- Set problem -
Can you change "particular element" to "specific element" in the data from the line with "Find the location" up to and including the line with "Image resolution: width=2576 pixels, height=1400", and give back only those lines with nothing else altered?

Start of Records for this exercise

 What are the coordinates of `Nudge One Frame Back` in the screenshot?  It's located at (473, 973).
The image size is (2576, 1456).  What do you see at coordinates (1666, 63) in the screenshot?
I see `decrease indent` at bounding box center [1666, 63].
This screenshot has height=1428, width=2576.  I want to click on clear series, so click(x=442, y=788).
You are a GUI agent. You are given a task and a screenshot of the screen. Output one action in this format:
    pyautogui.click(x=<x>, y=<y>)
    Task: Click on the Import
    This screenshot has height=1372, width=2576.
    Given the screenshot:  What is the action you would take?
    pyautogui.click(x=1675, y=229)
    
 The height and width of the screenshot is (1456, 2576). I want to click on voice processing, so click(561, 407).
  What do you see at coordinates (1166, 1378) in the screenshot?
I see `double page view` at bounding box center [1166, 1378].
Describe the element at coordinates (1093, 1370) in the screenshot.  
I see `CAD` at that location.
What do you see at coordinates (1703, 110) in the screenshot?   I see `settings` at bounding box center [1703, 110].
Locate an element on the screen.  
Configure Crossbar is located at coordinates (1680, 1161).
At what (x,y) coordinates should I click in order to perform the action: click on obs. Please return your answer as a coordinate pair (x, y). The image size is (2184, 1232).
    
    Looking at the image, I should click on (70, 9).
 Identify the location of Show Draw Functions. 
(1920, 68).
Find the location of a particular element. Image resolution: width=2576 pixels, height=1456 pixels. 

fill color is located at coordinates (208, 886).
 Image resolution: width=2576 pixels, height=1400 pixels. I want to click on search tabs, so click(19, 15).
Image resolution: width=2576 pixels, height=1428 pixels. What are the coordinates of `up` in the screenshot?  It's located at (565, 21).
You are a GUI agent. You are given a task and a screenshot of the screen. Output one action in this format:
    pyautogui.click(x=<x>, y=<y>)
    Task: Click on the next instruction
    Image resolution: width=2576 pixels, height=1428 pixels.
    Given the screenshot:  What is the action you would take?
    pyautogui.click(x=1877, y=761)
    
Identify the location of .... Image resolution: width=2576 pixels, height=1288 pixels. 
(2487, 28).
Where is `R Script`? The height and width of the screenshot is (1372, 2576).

End of Records for this exercise

- Solved exercise -
Find the location of a specific element. Image resolution: width=2576 pixels, height=1456 pixels. 

fill color is located at coordinates (208, 886).
 Image resolution: width=2576 pixels, height=1400 pixels. I want to click on search tabs, so click(19, 15).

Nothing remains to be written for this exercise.